3.7 Photophysical and electrochemical properties
In order to further gain some insights into the excellent performance of
bi-heterostructured O/ZCS/P-3 cages,
various electro-/photo-chemical characterizations are carried out as
displayed in Fig. 8. The most accelerated charge migration kinetics in
O/ZCS/P-3 is clearly reflected by
the significantly increased photocurrent response as shown in Fig. 8a.
Moreover, electrochemical impedance spectra (EIS) exhibit that
ITO/O/ZCS/P-3 electrode possesses a
smaller high-frequency semicircle compared with other three electrodes
(Fig. 8b), indicating a lower electron-transport resistance in the
O/ZCS/P-3 material that ensures the faster charge migration. On the
other hand, steady-state photoluminescence (PL) quenching reveals the
most inhibited recombination of light-excited electron-hole pairs in
O/ZCS/P-3 (Fig. 8c). Furthermore, time-resolved photoluminescence (TRPL)

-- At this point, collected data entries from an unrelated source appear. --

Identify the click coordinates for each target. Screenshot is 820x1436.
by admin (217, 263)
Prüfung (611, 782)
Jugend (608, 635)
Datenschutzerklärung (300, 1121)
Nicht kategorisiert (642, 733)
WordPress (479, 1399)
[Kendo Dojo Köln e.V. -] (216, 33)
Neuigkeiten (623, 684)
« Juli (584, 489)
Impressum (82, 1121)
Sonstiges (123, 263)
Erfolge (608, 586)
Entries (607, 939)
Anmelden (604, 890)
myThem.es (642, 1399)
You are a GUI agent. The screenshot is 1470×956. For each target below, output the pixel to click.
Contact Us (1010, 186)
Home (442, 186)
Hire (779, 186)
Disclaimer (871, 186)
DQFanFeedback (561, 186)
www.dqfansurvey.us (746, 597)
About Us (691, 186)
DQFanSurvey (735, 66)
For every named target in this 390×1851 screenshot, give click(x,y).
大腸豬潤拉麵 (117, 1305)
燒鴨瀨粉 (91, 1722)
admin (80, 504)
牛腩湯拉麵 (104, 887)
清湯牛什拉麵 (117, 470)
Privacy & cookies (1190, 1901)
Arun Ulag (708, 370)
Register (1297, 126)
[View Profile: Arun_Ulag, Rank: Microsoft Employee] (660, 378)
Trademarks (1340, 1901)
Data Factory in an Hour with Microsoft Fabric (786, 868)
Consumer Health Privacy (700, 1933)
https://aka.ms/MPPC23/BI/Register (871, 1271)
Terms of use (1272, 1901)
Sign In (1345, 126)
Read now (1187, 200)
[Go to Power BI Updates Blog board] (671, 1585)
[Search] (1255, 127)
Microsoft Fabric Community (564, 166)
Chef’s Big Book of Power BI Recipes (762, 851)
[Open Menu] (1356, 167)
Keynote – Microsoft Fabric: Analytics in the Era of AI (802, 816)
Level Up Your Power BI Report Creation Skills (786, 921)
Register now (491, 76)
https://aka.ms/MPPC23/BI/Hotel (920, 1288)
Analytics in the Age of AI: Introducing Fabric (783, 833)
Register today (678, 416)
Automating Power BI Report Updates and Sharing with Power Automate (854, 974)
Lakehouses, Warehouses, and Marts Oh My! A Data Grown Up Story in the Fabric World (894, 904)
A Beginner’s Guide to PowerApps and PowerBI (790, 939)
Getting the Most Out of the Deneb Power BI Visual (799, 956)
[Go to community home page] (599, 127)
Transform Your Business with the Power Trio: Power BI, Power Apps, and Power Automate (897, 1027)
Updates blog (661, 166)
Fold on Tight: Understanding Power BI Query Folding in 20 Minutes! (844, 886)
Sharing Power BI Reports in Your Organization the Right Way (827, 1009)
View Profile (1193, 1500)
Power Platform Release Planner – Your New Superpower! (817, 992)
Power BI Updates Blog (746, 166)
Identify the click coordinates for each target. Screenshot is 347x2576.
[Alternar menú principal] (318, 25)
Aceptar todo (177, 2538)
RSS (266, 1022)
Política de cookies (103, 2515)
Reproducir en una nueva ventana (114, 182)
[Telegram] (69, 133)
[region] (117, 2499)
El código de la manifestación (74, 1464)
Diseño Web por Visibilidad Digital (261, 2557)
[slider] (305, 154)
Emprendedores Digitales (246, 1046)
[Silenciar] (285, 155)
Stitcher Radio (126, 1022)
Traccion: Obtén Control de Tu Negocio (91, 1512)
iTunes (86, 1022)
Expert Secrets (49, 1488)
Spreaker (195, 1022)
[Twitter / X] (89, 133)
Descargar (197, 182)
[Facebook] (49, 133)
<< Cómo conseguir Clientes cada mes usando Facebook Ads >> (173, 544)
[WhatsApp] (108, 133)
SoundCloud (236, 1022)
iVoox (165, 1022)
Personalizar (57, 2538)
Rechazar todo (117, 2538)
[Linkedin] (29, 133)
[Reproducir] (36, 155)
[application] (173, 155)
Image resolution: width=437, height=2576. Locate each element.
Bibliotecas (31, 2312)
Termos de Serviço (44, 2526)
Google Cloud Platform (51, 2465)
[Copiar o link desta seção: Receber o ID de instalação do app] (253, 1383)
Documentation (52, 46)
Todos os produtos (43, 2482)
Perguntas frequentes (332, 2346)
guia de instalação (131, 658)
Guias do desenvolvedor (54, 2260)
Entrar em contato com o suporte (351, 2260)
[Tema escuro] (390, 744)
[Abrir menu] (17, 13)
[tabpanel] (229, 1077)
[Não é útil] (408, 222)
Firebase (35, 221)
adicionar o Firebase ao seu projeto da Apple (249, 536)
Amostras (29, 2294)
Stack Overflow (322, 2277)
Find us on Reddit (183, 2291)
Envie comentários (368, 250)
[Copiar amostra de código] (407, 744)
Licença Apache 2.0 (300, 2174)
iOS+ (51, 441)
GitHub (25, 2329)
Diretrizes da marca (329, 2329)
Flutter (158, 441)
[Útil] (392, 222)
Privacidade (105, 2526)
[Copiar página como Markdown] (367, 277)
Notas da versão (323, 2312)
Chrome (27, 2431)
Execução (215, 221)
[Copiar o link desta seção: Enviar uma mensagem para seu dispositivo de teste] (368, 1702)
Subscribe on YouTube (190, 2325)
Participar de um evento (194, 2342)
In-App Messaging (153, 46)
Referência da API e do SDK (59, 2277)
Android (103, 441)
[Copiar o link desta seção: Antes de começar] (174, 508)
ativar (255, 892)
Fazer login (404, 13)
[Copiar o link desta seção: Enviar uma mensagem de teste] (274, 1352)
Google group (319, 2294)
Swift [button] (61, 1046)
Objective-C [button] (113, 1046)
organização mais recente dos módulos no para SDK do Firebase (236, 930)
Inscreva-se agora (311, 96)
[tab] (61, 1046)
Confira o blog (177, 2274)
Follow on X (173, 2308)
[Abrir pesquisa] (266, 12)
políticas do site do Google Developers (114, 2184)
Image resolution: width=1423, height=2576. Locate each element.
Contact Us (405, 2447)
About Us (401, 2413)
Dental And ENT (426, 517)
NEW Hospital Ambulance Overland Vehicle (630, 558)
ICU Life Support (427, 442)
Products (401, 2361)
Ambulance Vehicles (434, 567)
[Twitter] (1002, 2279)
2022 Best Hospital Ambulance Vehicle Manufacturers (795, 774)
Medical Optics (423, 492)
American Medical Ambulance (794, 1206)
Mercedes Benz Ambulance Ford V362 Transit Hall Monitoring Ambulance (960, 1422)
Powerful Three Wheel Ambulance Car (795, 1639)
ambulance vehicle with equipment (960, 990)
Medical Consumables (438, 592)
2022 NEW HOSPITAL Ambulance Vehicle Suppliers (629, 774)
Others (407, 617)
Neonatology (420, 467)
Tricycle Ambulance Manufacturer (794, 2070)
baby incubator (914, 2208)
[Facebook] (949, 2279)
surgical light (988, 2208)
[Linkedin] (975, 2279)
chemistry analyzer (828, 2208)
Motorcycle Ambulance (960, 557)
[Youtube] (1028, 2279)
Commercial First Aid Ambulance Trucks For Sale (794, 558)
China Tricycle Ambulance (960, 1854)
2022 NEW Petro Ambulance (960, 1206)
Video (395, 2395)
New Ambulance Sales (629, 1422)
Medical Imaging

spectroscopy is applied to investigate the charge carrier dynamics of
the as-prepared semiconductors (Fig. 8d). The decay kinetics of
O/ZCS/P-3 exhibits shorter average lifetime (1.62 ns) in comparison with
those of ZCS (1.78 ns), ZCS/CoP (1.75 ns) and ZCS/
Co3O4 QDs (1.70 ns), which signifies the
O/ZCS/P-3 can faster promote the
separation of photo-induced charge carriers. These results verify the
faster separation and migration of light-excited charges in O/ZCS/P-3,
thus leading to the high-performance H2 evolution.